How this skill works

I inspect existing HCL, Terraform/OpenTofu configurations, and remote backend setups to identify risks and refactor opportunities. The skill proposes module boundaries, backend recommendations (S3/GCS/Terraform Cloud), workspace strategies, and CI/CD integration patterns (Atlantis, Terraform Cloud runs).
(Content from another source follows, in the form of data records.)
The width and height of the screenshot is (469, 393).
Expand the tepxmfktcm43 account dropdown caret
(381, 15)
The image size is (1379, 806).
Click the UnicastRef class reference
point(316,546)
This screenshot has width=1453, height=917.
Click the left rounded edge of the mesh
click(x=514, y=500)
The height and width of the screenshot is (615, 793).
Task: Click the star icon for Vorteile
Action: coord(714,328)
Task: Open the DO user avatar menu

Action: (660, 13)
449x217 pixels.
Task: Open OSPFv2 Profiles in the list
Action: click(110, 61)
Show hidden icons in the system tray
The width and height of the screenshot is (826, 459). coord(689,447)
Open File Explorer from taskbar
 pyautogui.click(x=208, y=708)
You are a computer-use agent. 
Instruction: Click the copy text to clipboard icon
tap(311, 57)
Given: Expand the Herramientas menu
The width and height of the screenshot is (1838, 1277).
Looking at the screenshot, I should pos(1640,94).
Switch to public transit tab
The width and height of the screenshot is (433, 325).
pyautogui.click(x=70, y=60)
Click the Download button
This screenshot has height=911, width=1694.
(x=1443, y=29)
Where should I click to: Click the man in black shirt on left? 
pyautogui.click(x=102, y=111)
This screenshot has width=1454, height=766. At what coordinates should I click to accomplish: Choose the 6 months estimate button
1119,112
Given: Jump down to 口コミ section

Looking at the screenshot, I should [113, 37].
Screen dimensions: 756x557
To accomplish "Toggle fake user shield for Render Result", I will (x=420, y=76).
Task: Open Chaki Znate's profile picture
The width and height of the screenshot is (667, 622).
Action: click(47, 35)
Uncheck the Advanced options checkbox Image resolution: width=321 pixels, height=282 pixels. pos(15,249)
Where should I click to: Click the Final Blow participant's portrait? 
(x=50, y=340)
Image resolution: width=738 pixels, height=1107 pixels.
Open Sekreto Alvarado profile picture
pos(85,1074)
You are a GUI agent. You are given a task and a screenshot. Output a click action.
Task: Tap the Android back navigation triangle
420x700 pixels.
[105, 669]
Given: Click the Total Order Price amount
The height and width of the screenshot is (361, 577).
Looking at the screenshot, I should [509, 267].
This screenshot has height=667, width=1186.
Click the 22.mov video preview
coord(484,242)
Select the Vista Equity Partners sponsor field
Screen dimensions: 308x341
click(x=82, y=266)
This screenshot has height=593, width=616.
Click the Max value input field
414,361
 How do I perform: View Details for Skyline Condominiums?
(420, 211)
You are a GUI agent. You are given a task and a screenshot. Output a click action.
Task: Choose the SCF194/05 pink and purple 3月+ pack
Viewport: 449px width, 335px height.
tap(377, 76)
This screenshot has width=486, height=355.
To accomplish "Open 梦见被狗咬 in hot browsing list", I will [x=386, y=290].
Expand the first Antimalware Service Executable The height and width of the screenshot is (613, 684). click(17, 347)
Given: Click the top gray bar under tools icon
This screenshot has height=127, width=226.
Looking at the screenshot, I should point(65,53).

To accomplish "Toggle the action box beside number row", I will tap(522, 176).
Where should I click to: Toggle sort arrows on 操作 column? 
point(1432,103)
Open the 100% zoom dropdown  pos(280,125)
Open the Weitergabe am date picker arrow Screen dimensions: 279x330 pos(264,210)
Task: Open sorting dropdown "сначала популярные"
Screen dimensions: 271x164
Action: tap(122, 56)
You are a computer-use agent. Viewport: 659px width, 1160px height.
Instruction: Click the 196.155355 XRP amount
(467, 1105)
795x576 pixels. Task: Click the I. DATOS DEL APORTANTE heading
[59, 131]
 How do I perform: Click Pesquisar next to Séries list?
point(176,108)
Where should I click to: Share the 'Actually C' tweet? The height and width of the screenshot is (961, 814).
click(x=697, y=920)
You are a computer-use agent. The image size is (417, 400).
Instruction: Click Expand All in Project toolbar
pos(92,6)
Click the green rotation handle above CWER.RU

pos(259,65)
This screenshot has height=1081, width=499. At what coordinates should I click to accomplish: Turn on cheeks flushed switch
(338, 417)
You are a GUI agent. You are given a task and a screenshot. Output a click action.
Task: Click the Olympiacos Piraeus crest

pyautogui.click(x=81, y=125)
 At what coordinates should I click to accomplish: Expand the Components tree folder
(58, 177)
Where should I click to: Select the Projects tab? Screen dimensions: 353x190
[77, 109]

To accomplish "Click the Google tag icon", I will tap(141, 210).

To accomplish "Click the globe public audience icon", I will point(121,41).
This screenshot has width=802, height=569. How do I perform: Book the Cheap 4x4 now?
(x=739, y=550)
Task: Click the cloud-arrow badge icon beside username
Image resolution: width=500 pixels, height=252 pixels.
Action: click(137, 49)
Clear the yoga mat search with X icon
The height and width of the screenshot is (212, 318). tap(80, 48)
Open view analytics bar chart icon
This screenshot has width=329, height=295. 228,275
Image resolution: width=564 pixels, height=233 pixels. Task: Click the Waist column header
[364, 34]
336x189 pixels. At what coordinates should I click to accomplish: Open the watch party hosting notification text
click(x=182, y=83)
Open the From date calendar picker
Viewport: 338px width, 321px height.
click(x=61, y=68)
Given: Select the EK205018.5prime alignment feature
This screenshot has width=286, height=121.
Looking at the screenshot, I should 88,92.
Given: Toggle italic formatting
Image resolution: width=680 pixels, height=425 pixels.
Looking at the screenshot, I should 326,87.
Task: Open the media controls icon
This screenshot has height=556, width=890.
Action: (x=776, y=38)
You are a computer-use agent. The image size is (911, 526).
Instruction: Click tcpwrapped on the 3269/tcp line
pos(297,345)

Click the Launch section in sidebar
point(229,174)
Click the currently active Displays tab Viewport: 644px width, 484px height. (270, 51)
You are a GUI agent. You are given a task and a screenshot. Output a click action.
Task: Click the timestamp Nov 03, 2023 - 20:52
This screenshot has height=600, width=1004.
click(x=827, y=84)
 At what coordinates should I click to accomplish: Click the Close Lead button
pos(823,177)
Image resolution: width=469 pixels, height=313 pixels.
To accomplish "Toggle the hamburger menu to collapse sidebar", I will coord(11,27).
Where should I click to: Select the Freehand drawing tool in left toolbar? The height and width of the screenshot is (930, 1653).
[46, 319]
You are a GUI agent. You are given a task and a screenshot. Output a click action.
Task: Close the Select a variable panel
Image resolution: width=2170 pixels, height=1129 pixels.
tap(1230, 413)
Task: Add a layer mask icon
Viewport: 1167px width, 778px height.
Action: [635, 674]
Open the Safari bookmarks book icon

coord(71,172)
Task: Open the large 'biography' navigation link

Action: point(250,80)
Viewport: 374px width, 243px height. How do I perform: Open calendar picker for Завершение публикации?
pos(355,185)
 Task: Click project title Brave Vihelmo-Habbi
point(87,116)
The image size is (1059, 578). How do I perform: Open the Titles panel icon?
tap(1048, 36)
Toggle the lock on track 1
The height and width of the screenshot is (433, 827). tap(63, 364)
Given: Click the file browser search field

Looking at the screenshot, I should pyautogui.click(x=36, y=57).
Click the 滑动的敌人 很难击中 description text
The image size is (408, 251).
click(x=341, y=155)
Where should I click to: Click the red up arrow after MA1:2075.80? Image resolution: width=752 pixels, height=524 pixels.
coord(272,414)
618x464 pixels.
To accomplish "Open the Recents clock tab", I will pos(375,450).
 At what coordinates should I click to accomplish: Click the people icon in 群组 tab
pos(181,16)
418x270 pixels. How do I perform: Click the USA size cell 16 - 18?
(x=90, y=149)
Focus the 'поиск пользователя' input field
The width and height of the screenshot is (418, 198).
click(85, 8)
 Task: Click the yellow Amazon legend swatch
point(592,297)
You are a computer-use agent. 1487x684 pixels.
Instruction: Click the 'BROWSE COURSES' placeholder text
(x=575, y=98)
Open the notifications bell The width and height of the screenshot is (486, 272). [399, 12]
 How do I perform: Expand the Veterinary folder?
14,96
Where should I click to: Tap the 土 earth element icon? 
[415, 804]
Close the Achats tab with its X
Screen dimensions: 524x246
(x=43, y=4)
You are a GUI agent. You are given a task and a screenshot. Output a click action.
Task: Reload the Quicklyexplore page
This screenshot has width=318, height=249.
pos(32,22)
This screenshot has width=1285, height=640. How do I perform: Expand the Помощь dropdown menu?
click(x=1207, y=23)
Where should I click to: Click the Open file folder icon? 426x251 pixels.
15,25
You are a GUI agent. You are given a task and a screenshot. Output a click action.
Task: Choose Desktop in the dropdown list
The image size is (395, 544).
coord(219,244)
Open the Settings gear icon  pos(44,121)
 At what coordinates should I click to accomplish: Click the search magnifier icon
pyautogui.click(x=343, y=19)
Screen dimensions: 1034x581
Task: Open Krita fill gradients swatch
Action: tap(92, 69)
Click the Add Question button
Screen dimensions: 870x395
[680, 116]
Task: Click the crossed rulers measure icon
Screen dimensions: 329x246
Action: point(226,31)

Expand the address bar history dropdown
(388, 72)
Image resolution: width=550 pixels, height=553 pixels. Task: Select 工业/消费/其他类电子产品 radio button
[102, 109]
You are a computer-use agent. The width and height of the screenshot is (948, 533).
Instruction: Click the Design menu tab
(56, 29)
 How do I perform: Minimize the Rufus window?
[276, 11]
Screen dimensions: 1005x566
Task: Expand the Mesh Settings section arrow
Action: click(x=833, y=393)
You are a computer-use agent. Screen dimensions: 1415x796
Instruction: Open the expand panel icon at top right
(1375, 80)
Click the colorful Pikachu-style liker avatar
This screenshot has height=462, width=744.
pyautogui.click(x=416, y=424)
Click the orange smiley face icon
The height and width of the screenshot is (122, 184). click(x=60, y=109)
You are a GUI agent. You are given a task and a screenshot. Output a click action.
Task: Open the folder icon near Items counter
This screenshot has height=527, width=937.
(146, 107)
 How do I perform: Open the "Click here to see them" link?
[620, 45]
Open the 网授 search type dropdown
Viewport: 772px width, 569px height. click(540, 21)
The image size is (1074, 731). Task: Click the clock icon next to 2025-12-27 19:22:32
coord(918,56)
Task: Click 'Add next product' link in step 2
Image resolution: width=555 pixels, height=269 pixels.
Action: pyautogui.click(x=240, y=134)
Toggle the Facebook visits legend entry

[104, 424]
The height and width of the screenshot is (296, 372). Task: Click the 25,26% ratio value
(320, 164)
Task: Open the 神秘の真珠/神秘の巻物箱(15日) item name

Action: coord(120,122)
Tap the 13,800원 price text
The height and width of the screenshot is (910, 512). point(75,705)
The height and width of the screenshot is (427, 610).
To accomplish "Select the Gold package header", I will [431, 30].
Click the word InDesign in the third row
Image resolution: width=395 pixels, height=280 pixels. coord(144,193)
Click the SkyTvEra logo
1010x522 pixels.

I also provide concrete migration steps for importing resources and reconciling state to make Terraform the single source of truth.

When to use it

Provision new cloud infrastructure (VPCs, EKS, RDS) with repeatable modules
Refactor monolithic Terraform into reusable, single-responsibility modules
Implement remote state, locking, and environment isolation for teams
Set up GitOps-driven infrastructure pipelines (Atlantis, Terraform Cloud)
Migrate manual resources into Terraform using terraform import and state moves
Build secure, production-ready Kubernetes platforms or landing zones

Best practices

Always use a remote backend with state locking and versioning (S3/GCS/Terraform Cloud)
Design modules with single responsibility, clear inputs/outputs, and version pinning
Enforce code quality: terraform fmt, terraform validate, tflint, and security scanning (tfsec/checkov)
Separate state per environment and use workspaces or composition tools to limit blast radius
Keep secrets out of code and state; use KMS/Vault/Secrets Manager and .gitignore for sensitive files

Example use cases

Create a multi-cloud landing zone with reusable VPC/IAM/security modules and centralized state management
Build a production EKS platform with RBAC, network policies, Vault integration, and observability
Import legacy EC2/RDS/Networking into Terraform and reconcile state until no-drift
Split a monolithic repo into layered states (network, data, apps) and wire outputs via terraform_remote_state
Implement PR-driven runs with Atlantis or Terraform Cloud to enforce review and automated applies

FAQ

How do I avoid a single monolithic state file?

Split infrastructure into logical layers (network, data, apps), use separate remote backends per layer, and share outputs via terraform_remote_state or remote state data sources.

What backend should a small team use?

Use an S3 (or GCS) remote backend with state locking (DynamoDB for AWS) for small teams; consider Terraform Cloud or a managed service for enterprise needs.